(Data items)
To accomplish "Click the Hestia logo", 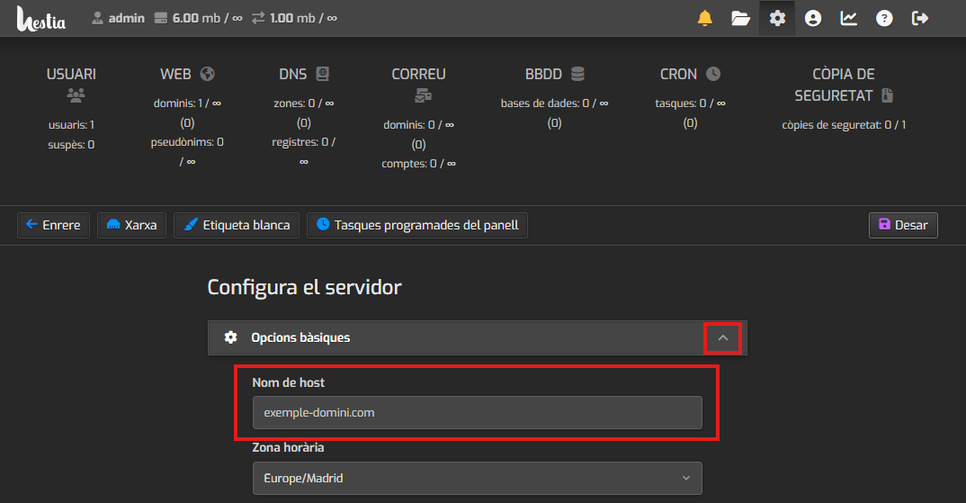I will pos(40,18).
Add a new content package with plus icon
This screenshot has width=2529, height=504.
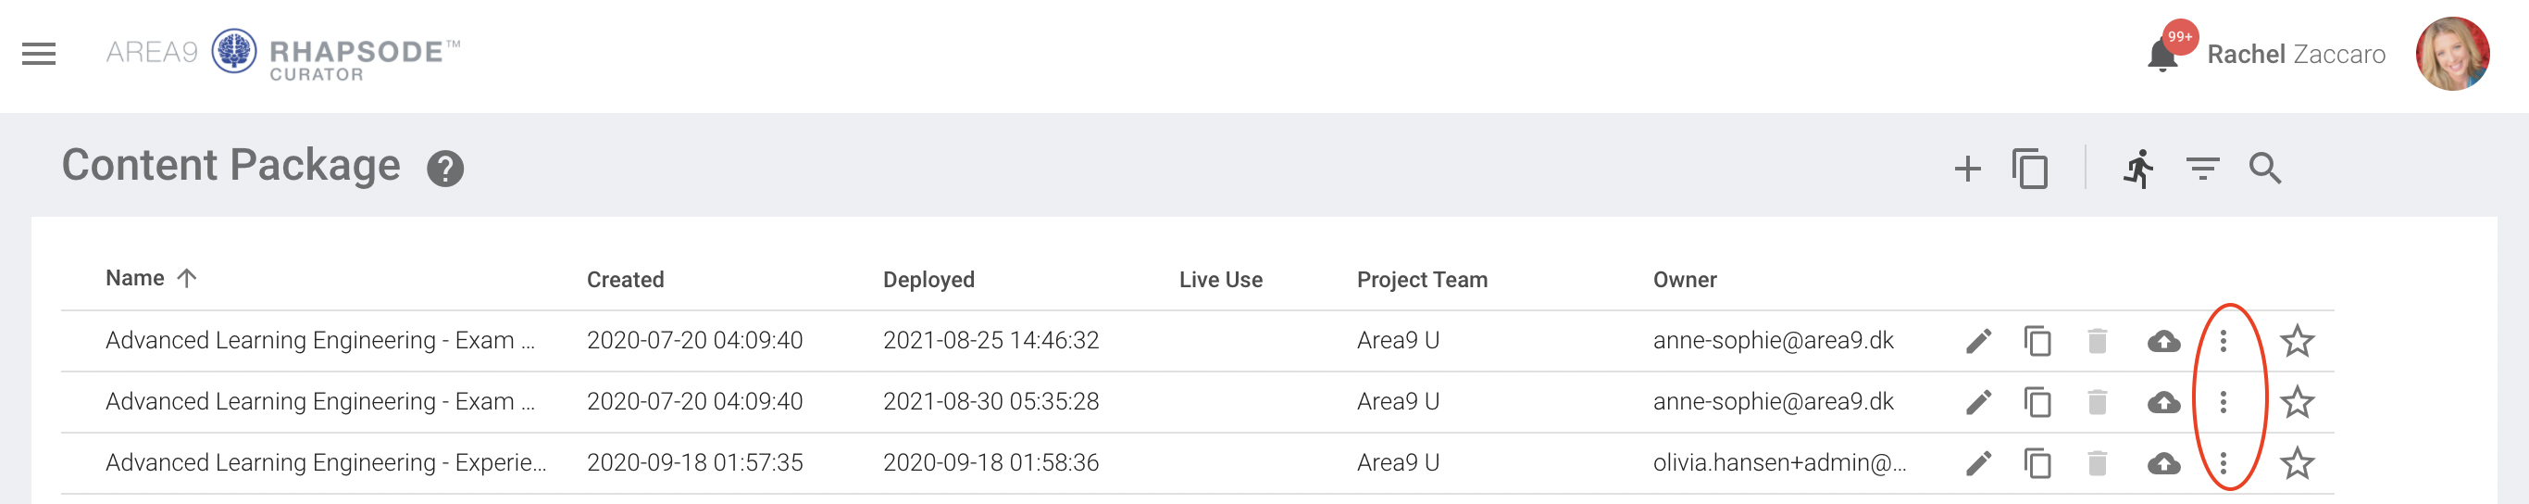click(1966, 168)
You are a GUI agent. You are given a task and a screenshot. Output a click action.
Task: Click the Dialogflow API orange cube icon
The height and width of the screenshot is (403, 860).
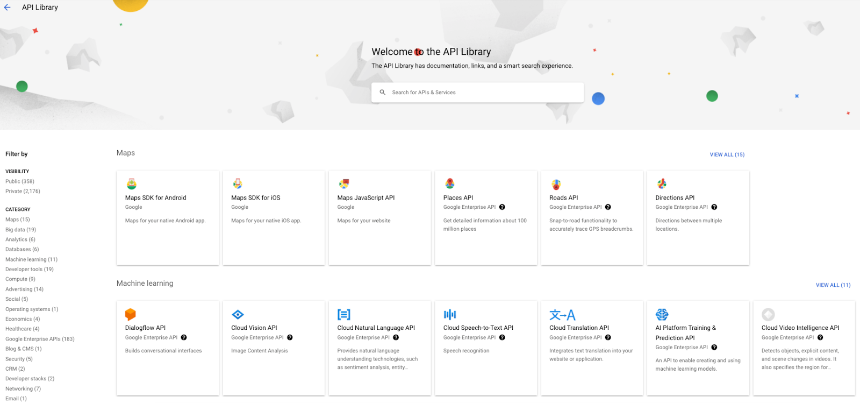click(130, 314)
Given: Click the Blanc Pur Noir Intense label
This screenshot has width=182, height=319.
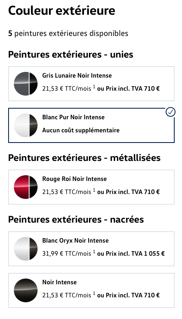Looking at the screenshot, I should 73,117.
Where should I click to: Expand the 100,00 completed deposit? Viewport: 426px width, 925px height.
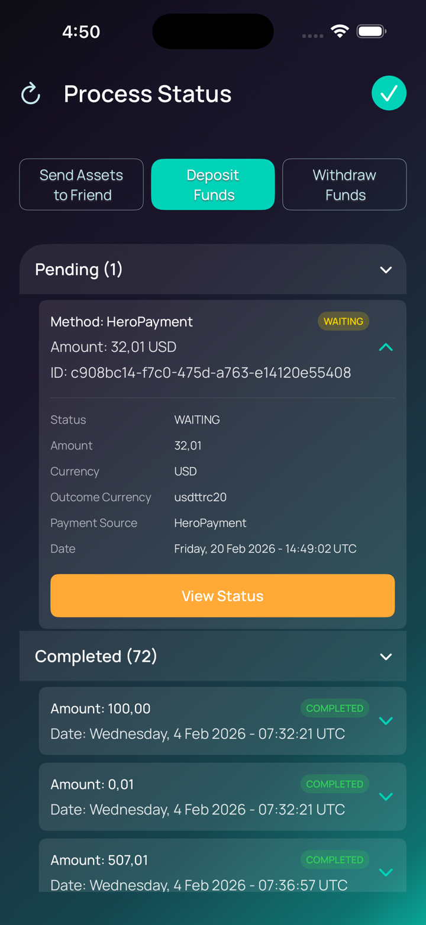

▸ **WHAT IS EXPECTED**
Go through the lines above and count those with "icon"; report only the number.

▸ **OUTPUT OF THE TASK**
2